• **WHAT IS BEING ASKED**
The lines from the start of the records through the one containing "The image size is (790, 612)." are to be restated word for word; please include both ends.

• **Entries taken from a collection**
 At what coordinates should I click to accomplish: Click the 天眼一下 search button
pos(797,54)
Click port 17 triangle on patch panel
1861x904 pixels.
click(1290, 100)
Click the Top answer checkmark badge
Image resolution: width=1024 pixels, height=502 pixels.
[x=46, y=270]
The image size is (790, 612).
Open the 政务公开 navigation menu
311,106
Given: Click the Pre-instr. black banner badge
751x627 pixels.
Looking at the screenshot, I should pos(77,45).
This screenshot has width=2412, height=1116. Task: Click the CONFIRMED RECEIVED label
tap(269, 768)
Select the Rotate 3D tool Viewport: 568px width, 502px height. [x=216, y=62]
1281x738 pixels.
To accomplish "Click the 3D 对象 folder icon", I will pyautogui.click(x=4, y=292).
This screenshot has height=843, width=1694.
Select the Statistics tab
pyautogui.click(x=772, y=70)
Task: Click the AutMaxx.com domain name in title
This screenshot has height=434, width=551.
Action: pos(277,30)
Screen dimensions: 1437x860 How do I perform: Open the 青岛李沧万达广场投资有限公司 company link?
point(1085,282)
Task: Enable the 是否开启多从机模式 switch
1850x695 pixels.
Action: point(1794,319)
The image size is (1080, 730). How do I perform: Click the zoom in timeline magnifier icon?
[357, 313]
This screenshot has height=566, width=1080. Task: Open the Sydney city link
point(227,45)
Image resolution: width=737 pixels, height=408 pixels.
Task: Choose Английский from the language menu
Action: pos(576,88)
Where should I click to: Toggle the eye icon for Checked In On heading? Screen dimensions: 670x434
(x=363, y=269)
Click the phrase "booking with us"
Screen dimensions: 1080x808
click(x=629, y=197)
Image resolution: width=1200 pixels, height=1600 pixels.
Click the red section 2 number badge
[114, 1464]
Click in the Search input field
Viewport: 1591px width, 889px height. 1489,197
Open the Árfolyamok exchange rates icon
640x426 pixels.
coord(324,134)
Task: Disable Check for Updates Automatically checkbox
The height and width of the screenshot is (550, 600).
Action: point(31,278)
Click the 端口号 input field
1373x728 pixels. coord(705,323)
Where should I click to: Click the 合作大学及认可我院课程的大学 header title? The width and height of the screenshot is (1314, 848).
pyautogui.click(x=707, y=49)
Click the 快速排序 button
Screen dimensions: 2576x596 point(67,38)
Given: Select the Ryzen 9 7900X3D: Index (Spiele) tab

• **SOLVED PROBLEM**
 At what coordinates should I click to accomplish: Click the 天眼一下 search button
pos(797,54)
Click port 17 triangle on patch panel
1861x904 pixels.
click(1290, 100)
Click the Top answer checkmark badge
Image resolution: width=1024 pixels, height=502 pixels.
[x=46, y=270]
The image size is (790, 612).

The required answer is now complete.